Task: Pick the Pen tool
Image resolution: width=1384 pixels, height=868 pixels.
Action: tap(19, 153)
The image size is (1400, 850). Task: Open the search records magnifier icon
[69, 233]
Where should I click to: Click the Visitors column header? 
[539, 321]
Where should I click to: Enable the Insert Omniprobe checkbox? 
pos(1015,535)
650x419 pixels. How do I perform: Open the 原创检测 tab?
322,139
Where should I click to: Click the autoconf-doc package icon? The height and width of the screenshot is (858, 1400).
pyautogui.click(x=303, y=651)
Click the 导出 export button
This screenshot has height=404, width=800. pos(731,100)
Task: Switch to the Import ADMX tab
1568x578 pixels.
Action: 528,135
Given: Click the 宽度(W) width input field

:: What you need to do ::
Set down the listing in full, keeping every word exactly as it is.

:: Answer to the problem ::
Task: Pick the Pen tool
Image resolution: width=1384 pixels, height=868 pixels.
Action: tap(19, 153)
The image size is (1400, 850). Task: Open the search records magnifier icon
[69, 233]
Where should I click to: Click the Visitors column header? 
[539, 321]
Where should I click to: Enable the Insert Omniprobe checkbox? 
pos(1015,535)
650x419 pixels. How do I perform: Open the 原创检测 tab?
322,139
Where should I click to: Click the autoconf-doc package icon? The height and width of the screenshot is (858, 1400).
pyautogui.click(x=303, y=651)
Click the 导出 export button
This screenshot has height=404, width=800. pos(731,100)
Task: Switch to the Import ADMX tab
1568x578 pixels.
Action: 528,135
Given: Click the 宽度(W) width input field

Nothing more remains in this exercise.